"Most marriages survive because most people aren't fantasists."
Meh. I'll admit that this episode is as well-written and well-made as ever, but I'm just not invested in the Wales' marital problems, which I recall as tabloid tittle-tattle. Yes, Josh O'Connor and Emma Corrin are superb. Yes, we have an interesting love triangle with Camilla as a nicely nuanced third side, although James Hewitt is not sufficiently developed to make a true love rectangle. It's interesting to see the problem in the marriage is not so much the age difference but the fact that he's an introvert and she's one of those curious extrovert people, more interested in musicals and chart pop than in books and ideas.

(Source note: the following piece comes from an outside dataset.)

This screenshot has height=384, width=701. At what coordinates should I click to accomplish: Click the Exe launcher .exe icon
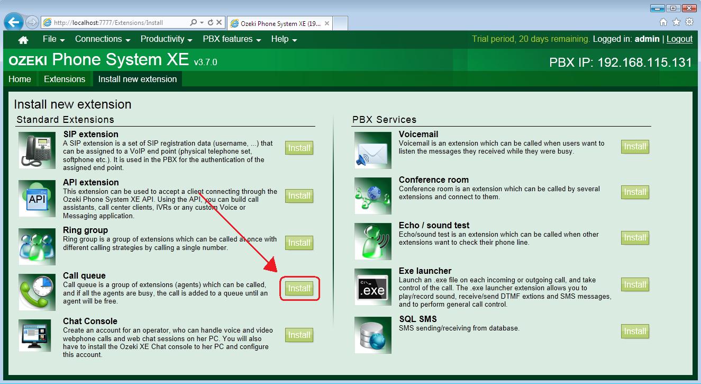[x=372, y=288]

There's a real savng grace in Anne though, who is fast becoming a favourite character of mine, the Princess Margaret of her generation and delightfully witty and wise in her balanced and human cynicism. The two highlights here both consist of Anne delivering some home truths- first when she pithily tells the Queen the brutal truth about the Wales' marriage and secondly when she tells Charles, equally pithily, to stop with the self-pity and get on with it. As the Queen says, the marriage of the heit to the throne "simply cannot be allowed to fail". Charles may be a self-pitying spoiled brat, but no one should ever be trapped in a loveless marriage.
Sigh. This is good stuff, I know. Charles in particular is a fascinating, nuanced character. I cant say this isn't very good indeed. But The Crown, over this season, seems to have developed into something that's, well, not my thing. I'll see how the finale goes, but may possibly give the next series a miss.